Wednesday, June 3, 2009

小津安二郎 / 東京物語

"Tokyo Story"

Director : Yasujiro Ozu
監督 : 小津安二郎

I mentioned a camera work that was similar to Yasujiro Ozu's style seen in "Hito no sex wo warauna" last but one.

But I was wondering why the director (of "Hito no sex wo warauna") used it.

Because I think it should be used with a link between the effect and what the director want to describe in the movie.

So I watched "Tokyo Story" directed by Yasujiro Ozu in order to know his intention and reason why he used it originally.

When I finished watching it, I thought he didn't make a big scene at all.

The story is very simple. Grandparents living in Onomich visit their son living in Tokyo. That's all.

All the scenes consist of what everyone has already experienced. About very usual scene.

So...  in the case of no story in a movie, which point should we pay attention to??

"camera work"

I think how he shoot the movie may give us an answer. 

In the movie, there seem to be two prominent types of the camera work. One shoots certain composition from a bit far point of view with stable camera and the other one shoots only a face and an upper body of an actor.

The former one is what I explained last but one and I analyzed it and found two effects that are ingenerated by it.

1.To ingenerate a sense of reality as if we were also in the scene.

2.To ingenerate a sense of tension between stable composition and unstable acting, distant view and close view.  

These effects help to let us pay attention to "other than a story".

I suppose "other than a story" is a behavior or feeling of actors. He focuses on basic humanity.

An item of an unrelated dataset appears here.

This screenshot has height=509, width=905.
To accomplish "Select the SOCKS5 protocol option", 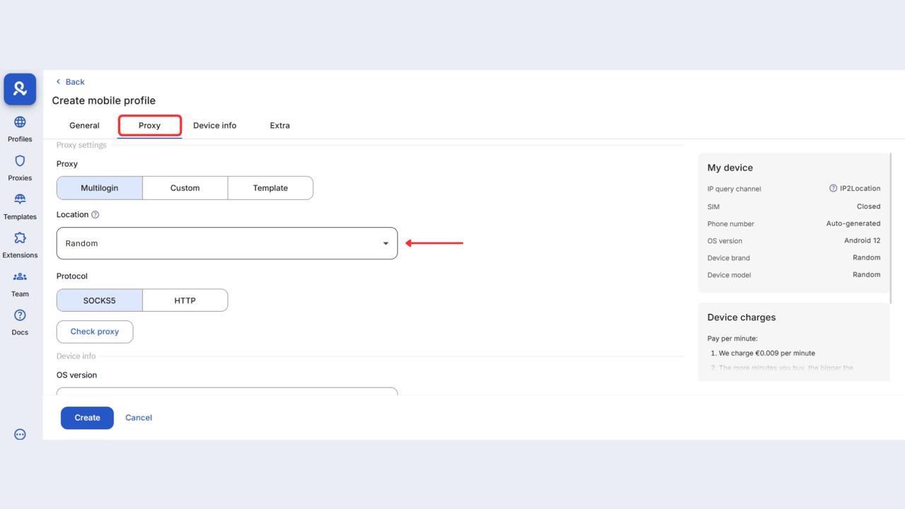I will tap(99, 300).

All generation (children, parents, grandparents) appear in the movie and  he shot a conflict between children and parents, parents and grandparents with stable camera.

By watching the scenes we can feel as if we were there and observed what human tend to behave and feel in normal life.

What he wanted to describe by shooting a movie gives a reason to this camera work.

His intention is to describe humanity.